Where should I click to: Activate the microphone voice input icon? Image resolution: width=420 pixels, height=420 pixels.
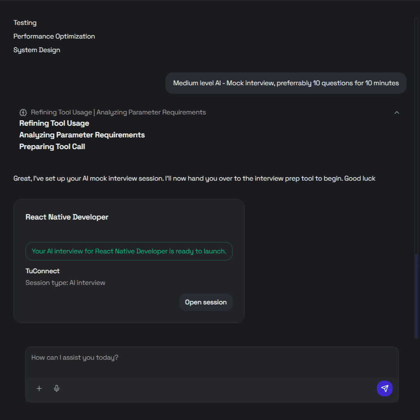[56, 388]
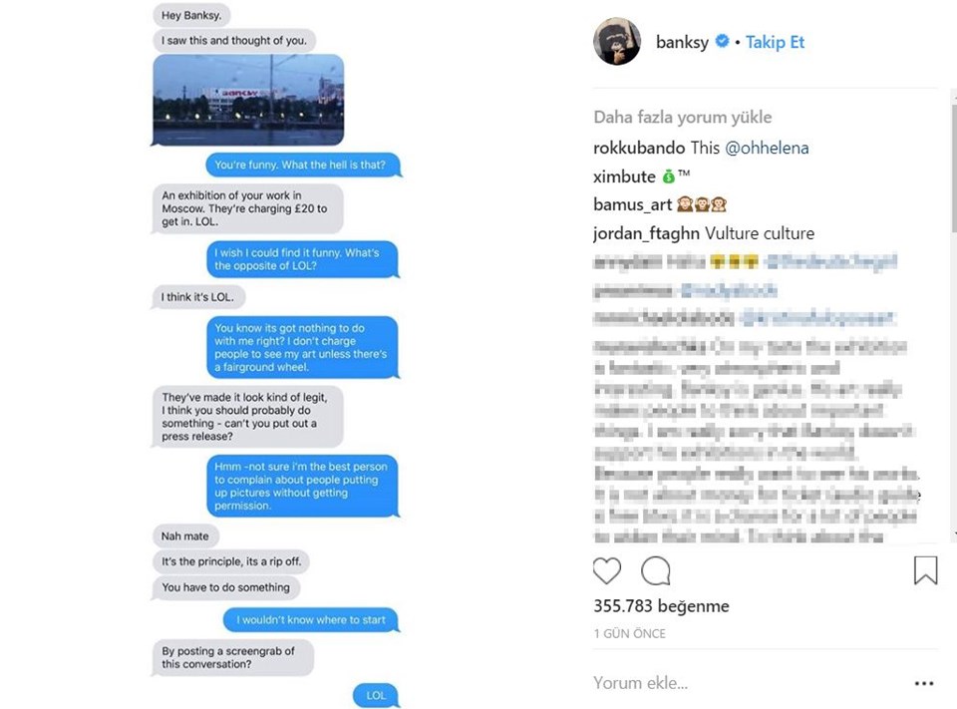Save the post with the bookmark icon
Image resolution: width=957 pixels, height=709 pixels.
pos(925,569)
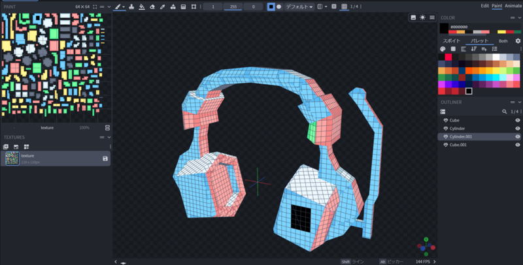Toggle visibility of Cylinder.001
523x265 pixels.
[x=518, y=136]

**EXERCISE TASK**: Please quote every one of the records above word for word, leaving out the pictures.

**ANSWER TO THIS PROBLEM**:
Where should I click to: Activate the microphone voice input icon? Image resolution: width=420 pixels, height=420 pixels.
[56, 388]
Save the post with the bookmark icon
Image resolution: width=957 pixels, height=709 pixels.
pos(925,569)
Toggle visibility of Cylinder.001
523x265 pixels.
[x=518, y=136]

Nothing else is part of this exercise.